‘Her toes dropped off one by one’ - Parents of smallest ever baby born at hospital describe effects of life-threatening infection
PUBLISHED: 09:21 16 August 2018 | UPDATED: 15:56 16 August 2018
Norfolk and Norwich NHS Foundation Trust
A mother has described the horror of her 14oz baby daughter contracting a deadly blood infection at just two weeks old.
Lily-Rose Davies, now nine, was born at the Norfolk and Norwich University Hospital and is still the lightest baby to have been born there who has survived.
But while she was fighting against the odds due to how early she arrived the tiny tot was thrown yet another challenge when she contracted life-threatening sepsis when she was just two weeks old, which caused the toes on her right foot to “drop off one by one”.

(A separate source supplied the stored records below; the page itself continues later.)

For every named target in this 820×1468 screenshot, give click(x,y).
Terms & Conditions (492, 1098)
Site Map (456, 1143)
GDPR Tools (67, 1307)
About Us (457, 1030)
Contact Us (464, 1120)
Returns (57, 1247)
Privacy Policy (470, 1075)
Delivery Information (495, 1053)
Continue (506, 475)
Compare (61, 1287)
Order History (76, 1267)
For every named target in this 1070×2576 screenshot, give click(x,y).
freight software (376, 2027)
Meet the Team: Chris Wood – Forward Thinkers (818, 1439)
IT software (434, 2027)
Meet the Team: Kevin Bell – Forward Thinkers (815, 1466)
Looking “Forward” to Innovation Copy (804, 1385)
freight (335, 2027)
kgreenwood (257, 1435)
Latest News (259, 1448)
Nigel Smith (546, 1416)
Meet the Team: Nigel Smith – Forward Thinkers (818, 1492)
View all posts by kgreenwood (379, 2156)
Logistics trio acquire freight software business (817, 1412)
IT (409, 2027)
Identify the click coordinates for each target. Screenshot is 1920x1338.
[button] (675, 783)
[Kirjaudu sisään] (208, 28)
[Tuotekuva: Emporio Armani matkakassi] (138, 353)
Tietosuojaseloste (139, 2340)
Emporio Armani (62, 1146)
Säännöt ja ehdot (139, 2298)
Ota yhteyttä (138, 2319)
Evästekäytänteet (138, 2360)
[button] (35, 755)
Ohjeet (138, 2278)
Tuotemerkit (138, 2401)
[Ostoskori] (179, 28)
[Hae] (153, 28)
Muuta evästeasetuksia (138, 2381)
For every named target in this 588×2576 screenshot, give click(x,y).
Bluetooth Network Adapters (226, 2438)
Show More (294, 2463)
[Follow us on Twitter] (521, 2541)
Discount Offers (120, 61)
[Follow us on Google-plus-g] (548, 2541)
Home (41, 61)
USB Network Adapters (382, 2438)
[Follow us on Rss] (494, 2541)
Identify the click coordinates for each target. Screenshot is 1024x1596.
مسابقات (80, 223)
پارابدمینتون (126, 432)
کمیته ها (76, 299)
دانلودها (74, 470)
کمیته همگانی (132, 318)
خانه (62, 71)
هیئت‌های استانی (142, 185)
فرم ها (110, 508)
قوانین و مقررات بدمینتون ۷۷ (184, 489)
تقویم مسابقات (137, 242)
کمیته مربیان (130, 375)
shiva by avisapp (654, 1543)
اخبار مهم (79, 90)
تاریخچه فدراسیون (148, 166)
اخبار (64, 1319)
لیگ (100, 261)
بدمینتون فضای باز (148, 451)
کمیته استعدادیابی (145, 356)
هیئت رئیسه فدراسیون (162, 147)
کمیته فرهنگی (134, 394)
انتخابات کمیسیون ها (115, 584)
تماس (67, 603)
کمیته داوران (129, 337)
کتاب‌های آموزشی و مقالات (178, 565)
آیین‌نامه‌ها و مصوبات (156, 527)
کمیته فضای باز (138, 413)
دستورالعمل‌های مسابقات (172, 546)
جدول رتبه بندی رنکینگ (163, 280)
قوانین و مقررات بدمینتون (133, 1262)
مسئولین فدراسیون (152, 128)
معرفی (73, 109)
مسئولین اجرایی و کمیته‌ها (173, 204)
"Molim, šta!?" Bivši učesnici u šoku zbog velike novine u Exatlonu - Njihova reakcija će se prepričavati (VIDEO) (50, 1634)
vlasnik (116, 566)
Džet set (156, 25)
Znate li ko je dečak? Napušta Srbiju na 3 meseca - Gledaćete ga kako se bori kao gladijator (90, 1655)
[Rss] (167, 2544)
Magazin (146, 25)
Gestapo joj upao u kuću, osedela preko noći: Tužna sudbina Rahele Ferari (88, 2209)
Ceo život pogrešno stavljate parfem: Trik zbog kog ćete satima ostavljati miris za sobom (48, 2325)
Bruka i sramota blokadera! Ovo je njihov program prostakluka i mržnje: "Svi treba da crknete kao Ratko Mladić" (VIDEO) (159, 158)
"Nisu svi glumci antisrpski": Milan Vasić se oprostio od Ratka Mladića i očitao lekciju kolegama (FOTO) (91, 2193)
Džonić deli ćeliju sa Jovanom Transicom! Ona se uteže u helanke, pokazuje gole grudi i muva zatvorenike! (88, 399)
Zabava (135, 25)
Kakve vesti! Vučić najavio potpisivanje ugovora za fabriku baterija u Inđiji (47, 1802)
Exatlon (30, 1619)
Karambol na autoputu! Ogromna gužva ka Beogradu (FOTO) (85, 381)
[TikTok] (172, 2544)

Lily-Rose’s mother Louise, whose eldest daughter Matilda was also born small at 750g, said: “From the 20 week scan it was found she was not growing. I had regular scans and she kept going bless her.
“It was awful because we knew how hard it was the first time [with Matilda], I remember have a meeting with Dr Paul Clarke and he said babies under 500g, they just don’t survive, but you think we’ve just got this little person, you just want it to be okay.”
When Mrs Davies reached 26 weeks she was in hospital when Lily-Rose’s heart beat kept dropping.
“They did an emergency c-section,” she said. “And she came out in her amniotic sac and after that she was very up and down.”
Mrs Davies, 38, said the first few weeks of her daughter’s life were difficult.
She said: “They were dark days. She fought and [the staff] just work so hard. And she pulled through.”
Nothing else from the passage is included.